Will we still need prompt engineering in five years?
Many argue that prompt engineering will be another essential skill in the age of AI, while others say it is a false claim. In my opinion, the answer depends on the individual being discussed.
The reason we need prompt engineering in the first place is because the models currently available on the market are not perfect. Firstly, they might have trouble understanding the true intention of the user. Additionally, the models, by default, do not unleash their full potential to solve the problem. The second point is exemplified by the techniques to enhance the performance of LLMs, such as CoT (chain of thought) or promising to offer a tip to the model as an incentive.
For end users, I believe those issues will vanish soon. On the one hand, the model will become significantly smarter and more steerable, allowing it to more effectively utilize context and historical information in order to better understand the users. On the other hand, all the optimization techniques will be abstracted away through high-level packages embedded in the products.
However, for researchers seeking to utilize LLMs for text analysis at scale, it's a different story. For instance, if you want to use ChatGPT to access the sentiment of a tweet, it’s straightforward. But what if you have 10,000 tweets? A substantial amount of groundwork is necessary.
A few things to consider when engineering prompts
Let's continue using sentiment analysis as an example. Before we can run a program that can automatically perform this task on a large-scale dataset, there are a few things we need to consider first.
You need to provide a clear and precise definition of the task.
You want to make sure that the model returns the results according to your specified schema. For example, choosing one from "positive," "neutral," and "negative" or providing a number between -1 and 1.
You want to ensure that the output produced by the model is easily parseable by a program.
To enhance performance, you might also want to include techniques like CoT or in-context learning.
If you're looking to experiment with different models, you'll need to fine-tune the prompt since the behaviors of the models can vary.
If you've ever written prompts like this by hand, you know it can be quite tricky. Fortunately, several approaches can assist us in this process.
Some existing solutions
ChatGPT's JSON mode
Some of ChatGPT's API endpoints support JSON mode now. In this mode, the model will return the result in a JSON format, conforming to the specified schema in the prompt. This lets you parse the result and effortlessly access the desired fields directly. While there is no guarantee that the model will return the output in the required schema or represent the data in the required types, the JSON mode works surprisingly well for me. I've used it in countless queries and haven't encountered a single error yet.

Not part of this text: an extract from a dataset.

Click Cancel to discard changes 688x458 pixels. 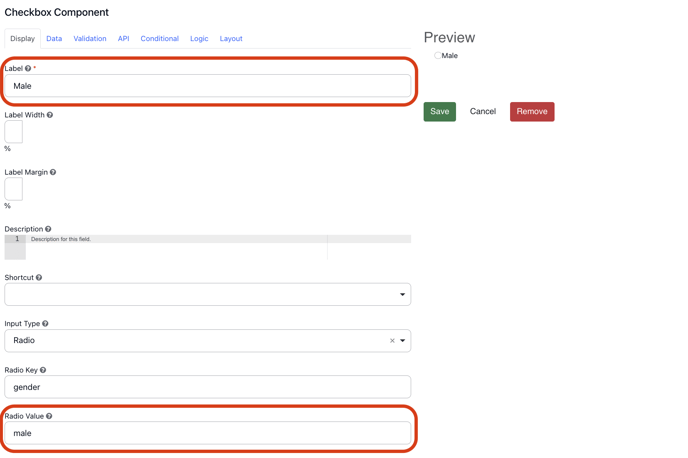point(483,112)

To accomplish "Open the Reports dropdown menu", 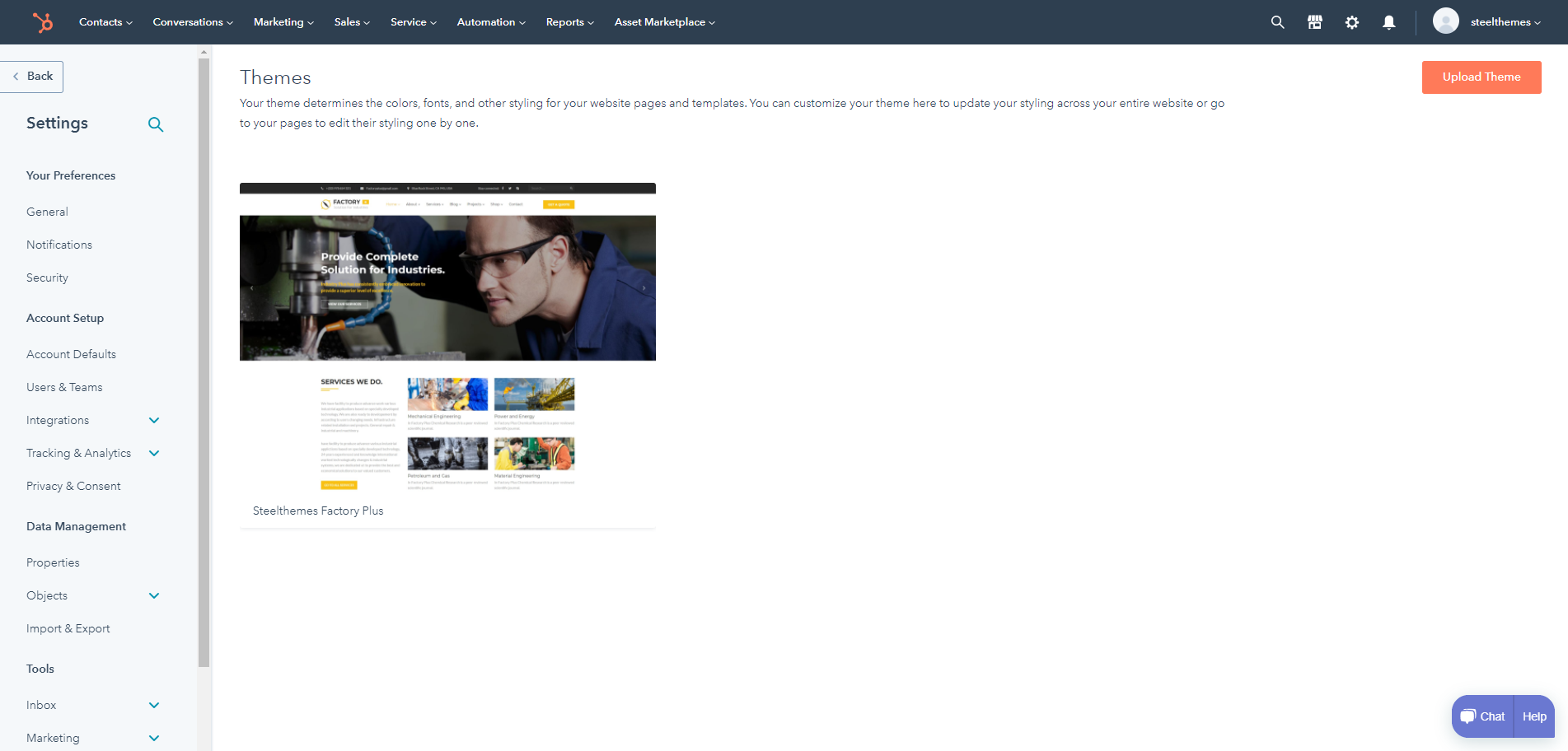I will pos(569,22).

Output constraints libraries
There are also some packages available that can assist you in constraining the output of the language models. A lightweight yet elegant solution is called instructor. It patches the OpenAI's API client and allows you to specify the output schema programmatically using Pydantic and will verify the output accordingly.

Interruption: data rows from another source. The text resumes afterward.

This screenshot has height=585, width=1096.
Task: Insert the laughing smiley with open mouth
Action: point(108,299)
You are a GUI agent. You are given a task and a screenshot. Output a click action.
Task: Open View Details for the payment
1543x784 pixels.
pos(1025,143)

Other more complicated packages, such as LangChain, also have similar functionalities.
Prompt engineering libraries
These libraries assist in the implementation of prompt engineering techniques such as CoT and RAG (retrieval augmented generation) with predefined templates. Examples include LangChain and LlamaIndex. However, these two packages seem too heavy for my liking. And their predetermined templates do not offer much flexibility for many particular use cases.
One interesting option is DSPy. Describing its exact function in one sentence is challenging, and I am still in the process of learning about it. Based on my current understanding, it enables you to specify in a higher level how you want the language model to function. Then, this package will employ some optimization strategies to generate the best prompt for your specific task. Here is a video introducing it.
If you want to learn more about the prompt engineering libraries, here is a nice article. There is no single best library out there. Instead, finding the one most suitable for the use case is the key.
Research design
The solutions mentioned above will certainly ease our lives while designing prompts. However, we must carefully consider the research design to conduct robust scientific research utilizing language models.
Often, I catch myself changing words or sentences here and there in my prompts and then assessing if the performance improves by eyeballing the outcomes. I'm probably not the only one who does this since it’s so intuitive. However, there is no guarantee that this will result in better outcomes.
Personally, I believe that approaching this task as a machine learning problem is the correct approach. Before designing the prompts, researchers must define the task at hand and develop both training and test datasets. The training dataset will be utilized as in-context learning samples for the language models, while the test dataset will assist in assessing the effectiveness of various prompt variations. The objective, then, is to optimize the prompt to maximize performance. Apparently, writing the prompts by hand is not the most suitable solution. Some of the mentioned packages can be handy, but I hope some frameworks designed specifically for research will emerge.